Wednesday, April 12, 2006

Immigration Fraud Booms

Lost in the recent commotion surrounding the proposed guest worker/amnesty provisions of immigration reform has been the rise of immigration fraud by leacherous "advocates." Consider the charges against Maria Maximo, who allegedly collected over $1 million in fees from unsuspecting immigrants only to have all 1,300 of their applications denied:

"Maria Maximo was supposed to be one of the good guys. A Honduran immigrant of Garifunan descent, she worked to help Garifunans (Hondurans of West-African origin) and other immigrants in her role as a community-board member, as an advocate for the survivors of 1990's Happy Land fire and as president of Jamalali Uagucha, Inc., an immigrant-services nonprofit in The Bronx.

"Instead, she allegedly stole their money.

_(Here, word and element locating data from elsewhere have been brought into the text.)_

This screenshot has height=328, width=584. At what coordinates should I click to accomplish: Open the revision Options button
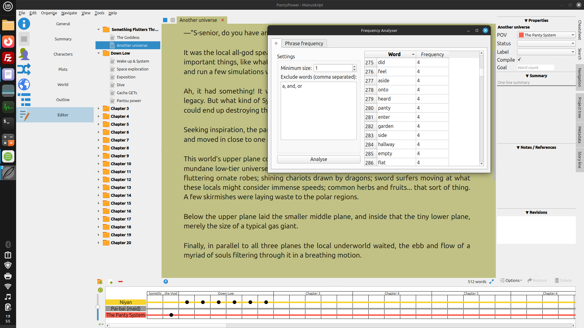[511, 280]
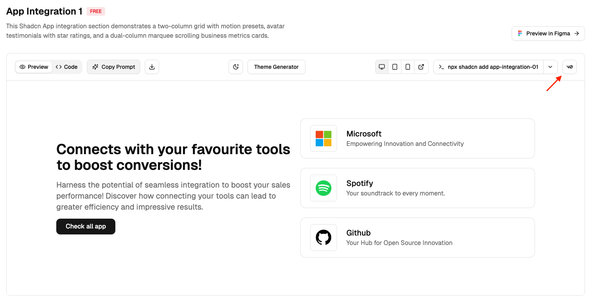The width and height of the screenshot is (592, 304).
Task: Open the Theme Generator
Action: pyautogui.click(x=276, y=67)
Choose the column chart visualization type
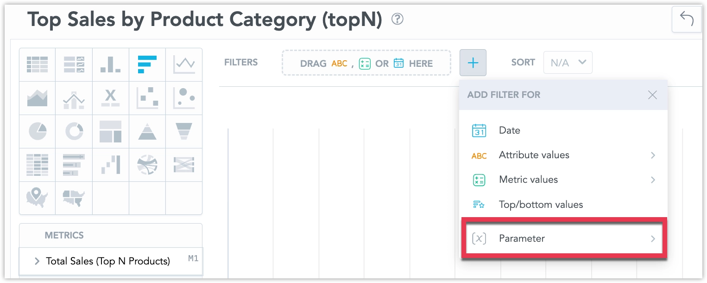Viewport: 707px width, 283px height. click(110, 65)
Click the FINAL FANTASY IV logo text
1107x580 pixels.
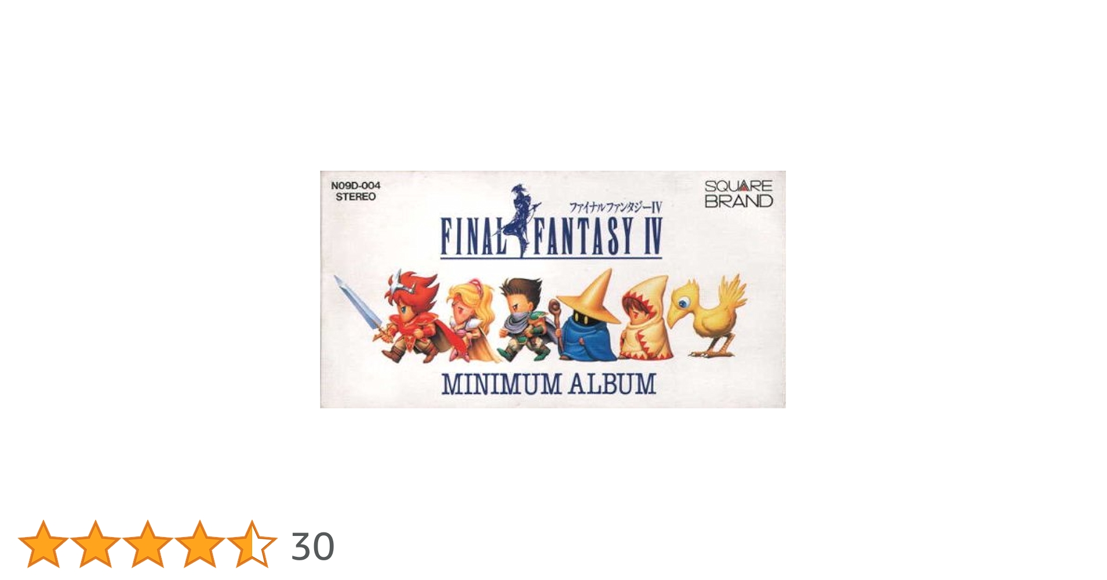pos(551,237)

Lots of it.

"Last week, federal prosecutors charged Maximo with defrauding hundreds of undocumented immigrants of over $1 million in filing fees. She offered her services to naive people looking for a way to get legal work permits and green cards. She advertised that she'd file applications with the U.S. Department of Citizenship and Immigration Services (CIS) for work permits and green cards at a cost of $500 to $2,500. But she surely knew full well that the applicants were ineligible.

"In 2004 and 2005, the U.S. Attorney's office says she filed 500 applications for work permits and 800 applications for green cards. She collected over $1 million in fees for these 1,300 applications - and all were denied. She faces up to 20 years in jail and $250,000 in fines if she's convicted."

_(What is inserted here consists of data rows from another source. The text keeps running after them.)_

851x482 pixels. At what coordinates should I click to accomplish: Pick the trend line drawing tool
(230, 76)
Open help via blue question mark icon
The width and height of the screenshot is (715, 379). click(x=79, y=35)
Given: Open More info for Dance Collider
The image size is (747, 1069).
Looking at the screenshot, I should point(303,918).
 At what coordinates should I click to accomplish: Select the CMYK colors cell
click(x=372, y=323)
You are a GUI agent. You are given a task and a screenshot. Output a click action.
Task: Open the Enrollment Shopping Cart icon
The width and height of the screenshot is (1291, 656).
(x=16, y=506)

Apparently Maximo's case is not an isolated incident.

"The GAO [General Accounting Office] audit found, for example, that nearly a third of all the applications filed for permanent residence for religious workers (one green-card category) over six months in 2004 were fraudulent. 'Some findings of the religious-worker assessment,' the report concluded, 'demonstrate that USCIS adjudicators do not always detect fraud during the adjudications process, thus allowing applicants to receive benefits for which they were not eligible.'

"...And some of the adjudicators the GAO interviewed admitted that their managers have been emphasizing 'meeting production goals, designed to reduce the backlog of applications, almost exclusively.' Fighting fraud isn't as big a priority." Article.